# Problem on limit of Lagrange's form of remainder

For the function $$f(x) = \begin{cases} \ e^{\frac{-1}{x^2}} & x\neq0,\\\\ 0 & x=0 \end{cases}$$

Let $$R_n(x)$$ denote Lagrange's form of remainder. Is $$\lim_{n\to\infty} R_n(x)=0$$

Lagrange's form of remainder is $$R_n(x)=f(x)-\sum_{k=0}^{n}\frac1{k!}f^{(k)}(a)(x-a)^k$$.

But I am stuck on calculating the $$n+1^{th}$$ derivative of the give function and thereby applying limits.

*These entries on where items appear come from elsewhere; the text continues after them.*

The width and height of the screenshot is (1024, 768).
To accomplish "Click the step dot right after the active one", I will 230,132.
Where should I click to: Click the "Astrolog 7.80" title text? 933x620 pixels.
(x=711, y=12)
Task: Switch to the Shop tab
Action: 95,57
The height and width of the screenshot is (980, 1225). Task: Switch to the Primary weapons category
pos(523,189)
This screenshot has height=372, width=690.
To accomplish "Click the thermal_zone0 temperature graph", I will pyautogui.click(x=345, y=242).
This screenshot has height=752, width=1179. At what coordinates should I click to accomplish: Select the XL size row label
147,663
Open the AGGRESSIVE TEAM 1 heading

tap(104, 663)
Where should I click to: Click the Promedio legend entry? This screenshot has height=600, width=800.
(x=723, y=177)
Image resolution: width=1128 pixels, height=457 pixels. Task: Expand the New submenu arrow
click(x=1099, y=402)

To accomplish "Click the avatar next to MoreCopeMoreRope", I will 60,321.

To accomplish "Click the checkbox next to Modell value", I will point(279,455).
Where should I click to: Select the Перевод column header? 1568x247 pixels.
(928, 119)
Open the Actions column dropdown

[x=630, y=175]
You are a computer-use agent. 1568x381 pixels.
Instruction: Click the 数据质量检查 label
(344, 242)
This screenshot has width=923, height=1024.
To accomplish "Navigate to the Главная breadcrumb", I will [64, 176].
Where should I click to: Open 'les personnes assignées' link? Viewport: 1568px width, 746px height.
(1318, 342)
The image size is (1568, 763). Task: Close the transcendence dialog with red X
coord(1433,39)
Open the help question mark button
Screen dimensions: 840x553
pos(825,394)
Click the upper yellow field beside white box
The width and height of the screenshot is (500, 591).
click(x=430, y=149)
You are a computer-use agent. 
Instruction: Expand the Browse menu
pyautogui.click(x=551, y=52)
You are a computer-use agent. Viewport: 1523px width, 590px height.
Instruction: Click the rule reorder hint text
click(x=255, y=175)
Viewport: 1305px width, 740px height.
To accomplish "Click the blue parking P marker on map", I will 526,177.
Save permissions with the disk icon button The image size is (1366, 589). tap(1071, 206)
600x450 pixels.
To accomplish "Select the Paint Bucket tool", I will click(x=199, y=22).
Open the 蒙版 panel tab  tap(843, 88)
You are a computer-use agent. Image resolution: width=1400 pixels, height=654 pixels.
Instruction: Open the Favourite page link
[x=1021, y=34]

• I don't understand what you mean. What's $a$ here? Is $limR_n(x)=0$ supposed to be $\lim_{x\to a} R_n(x)=0$ ? Is it $\lim_{n\to\infty} R_n(x)=0$ ? Pointwise? How is "Lagrange's form" relevant? $R_n(x)=f(x)-\sum_{k=0}^{n}\frac1{k!}f^{(k)}(a)(x-a)^k$ regardless of whether or not you observe that there is some $\xi(x)$ such that yada yada. And none of the limits I've mentioned depend on $\xi(x)$. Nov 16, 2023 at 12:23
• Lagrange's form is given in the question. We need to calculate it's limit pointwise. Sorry, I misunderstood the formula. I will make changes Nov 16, 2023 at 12:34
• What you've written is not Lagrange's form of the remainder. Nov 16, 2023 at 13:12
• I don't know much about Lagrange's remainder. I got these formulae from another site . Nov 16, 2023 at 18:39

What you've written as $$R_n(x)$$ is Tailor ramainder. The Lagrange form of the remainder comes from a theorem that ensures there is a point $$c$$ between $$a$$ and $$x$$ such that: $$R_n(x) = \frac{f^{(n+1)}(c)}{(n+1)!} (x-a)^{n+1}$$ Then you shall prove that the expression at the right converges to $$0$$, which requires finding a general bound for the term $$f^{(n+1)}(c)$$.
However, the function you defined as $$f$$ is a classic example in analysis as a function that is $$C^n$$ but the Taylor polynomial centered at $$0$$ doesn't converges to $$f$$ at any point other than $$x=0$$. This is proved by checking that, for every $$n$$, $$f^{(n)}(x) = p_n(\frac{1}{x^2})e^{\frac{-1}{x^2}}$$, for some polynomial $$p_n$$.